* _Activity_
Copy out exactly the lines beginning with the one that contains "Insert a 超链接 hyperlink" and ending at the last line of the listing, skipping any pictures.

* _Provided entries_
━━━

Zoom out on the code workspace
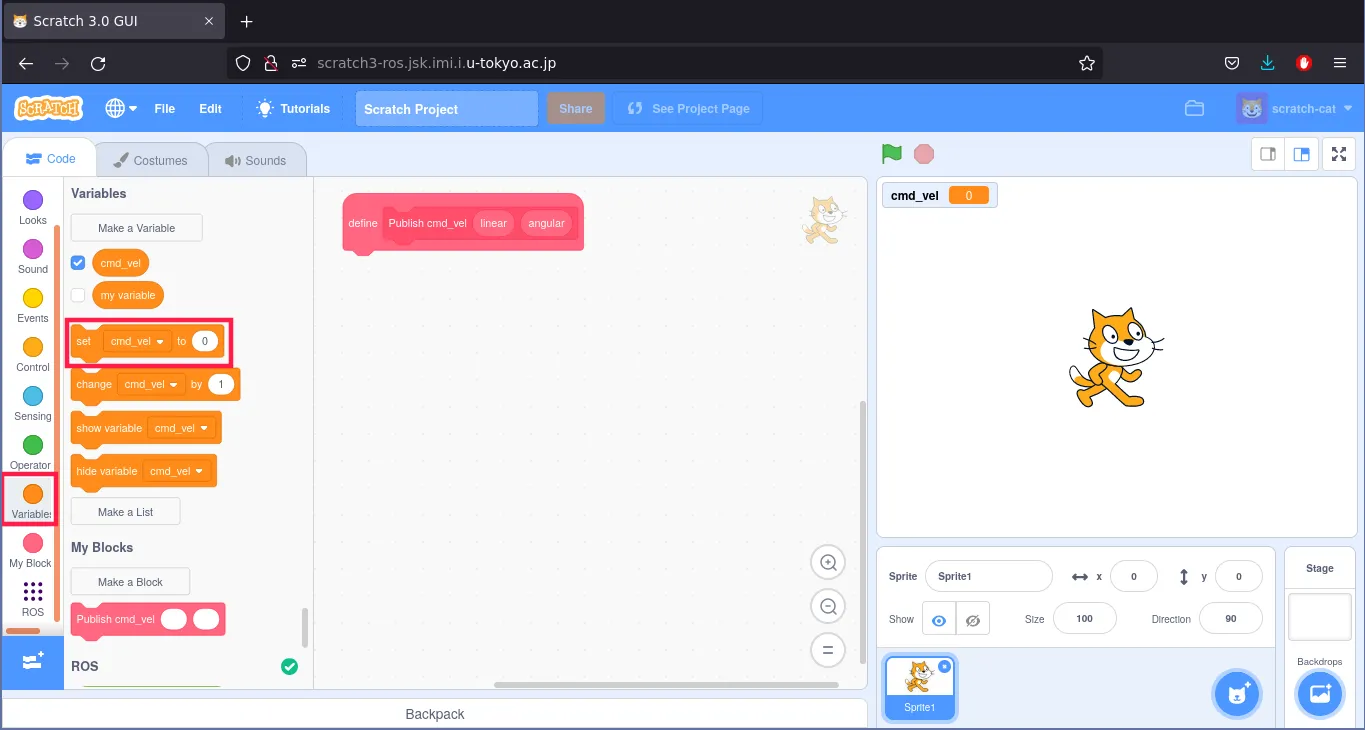The image size is (1365, 730). (828, 606)
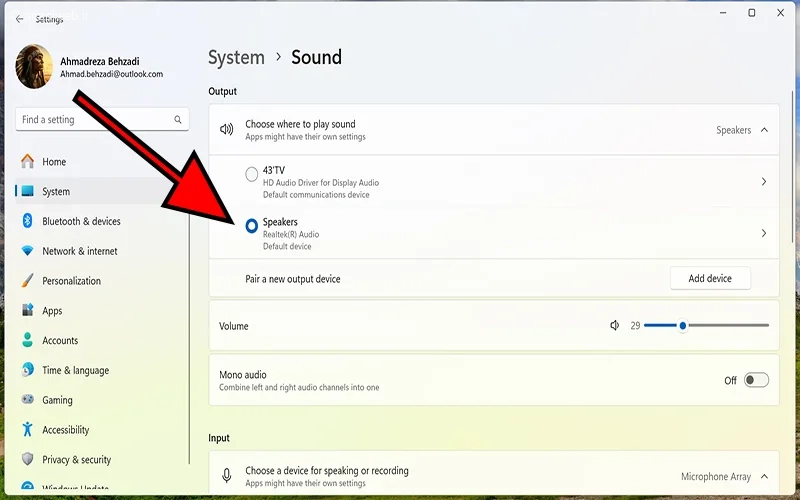The width and height of the screenshot is (800, 500).
Task: Navigate to System breadcrumb link
Action: coord(236,57)
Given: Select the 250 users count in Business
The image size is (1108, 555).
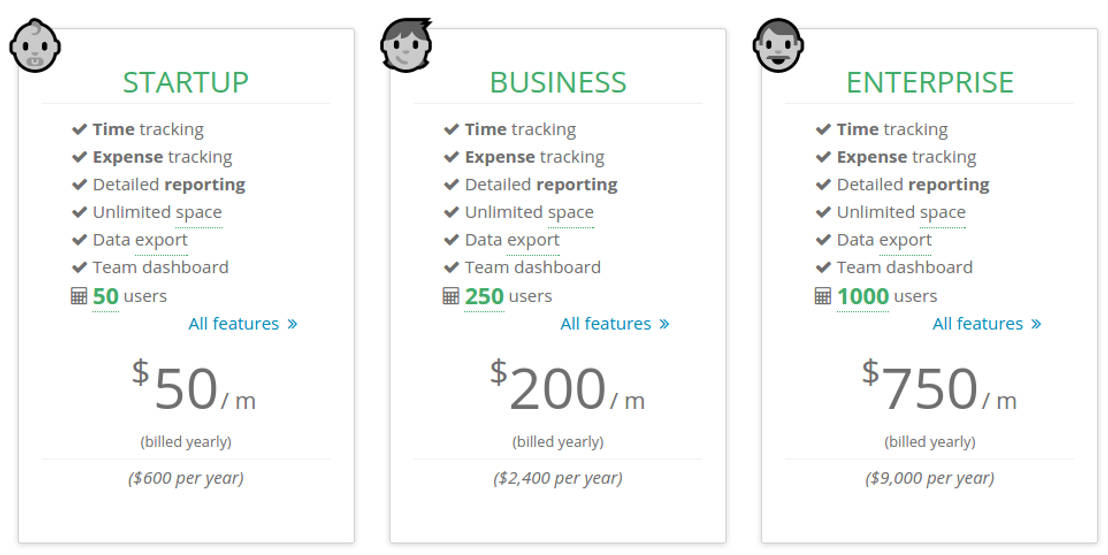Looking at the screenshot, I should (484, 296).
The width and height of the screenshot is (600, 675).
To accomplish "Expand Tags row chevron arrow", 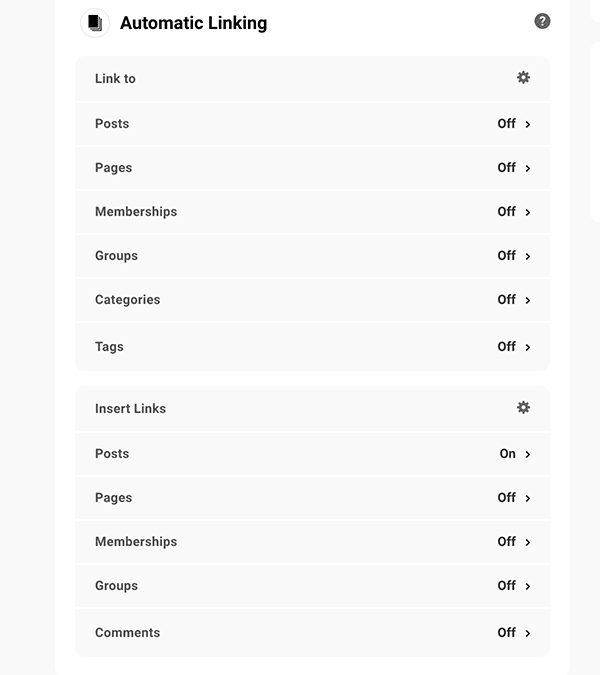I will pyautogui.click(x=528, y=347).
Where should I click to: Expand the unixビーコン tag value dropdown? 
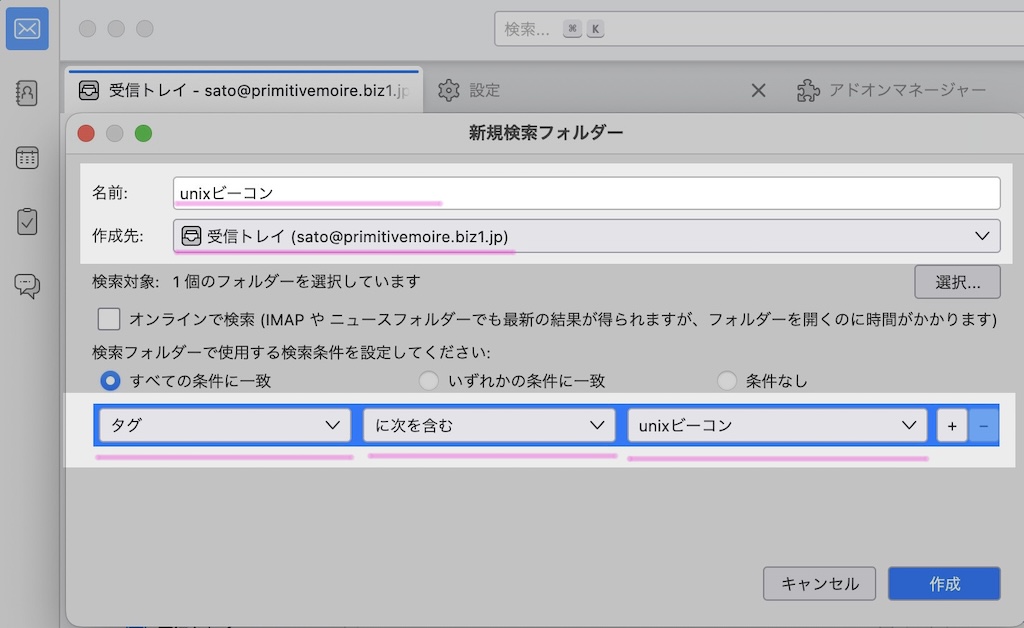point(777,426)
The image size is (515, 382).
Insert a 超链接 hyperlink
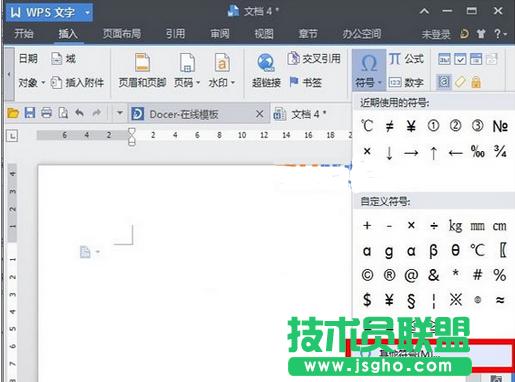[x=266, y=70]
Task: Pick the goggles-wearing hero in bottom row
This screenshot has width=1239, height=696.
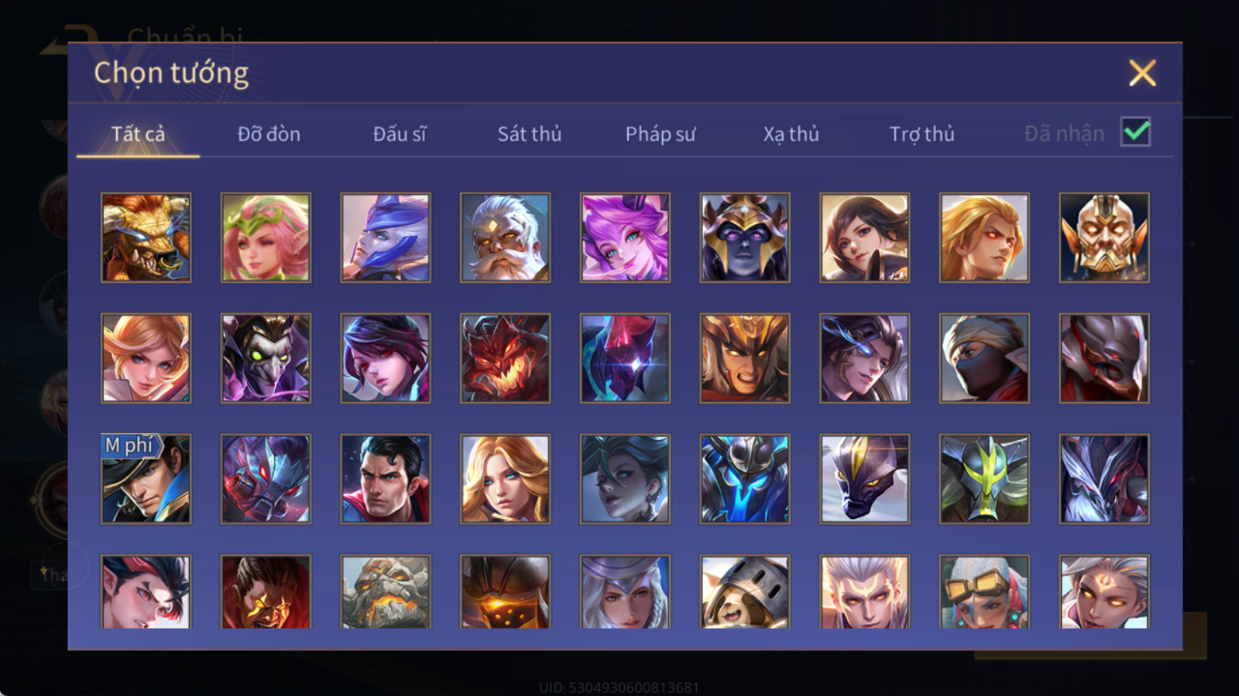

━━━

* _Your solution_
Insert a 超链接 hyperlink
[x=266, y=70]
Task: Pick the goggles-wearing hero in bottom row
This screenshot has width=1239, height=696.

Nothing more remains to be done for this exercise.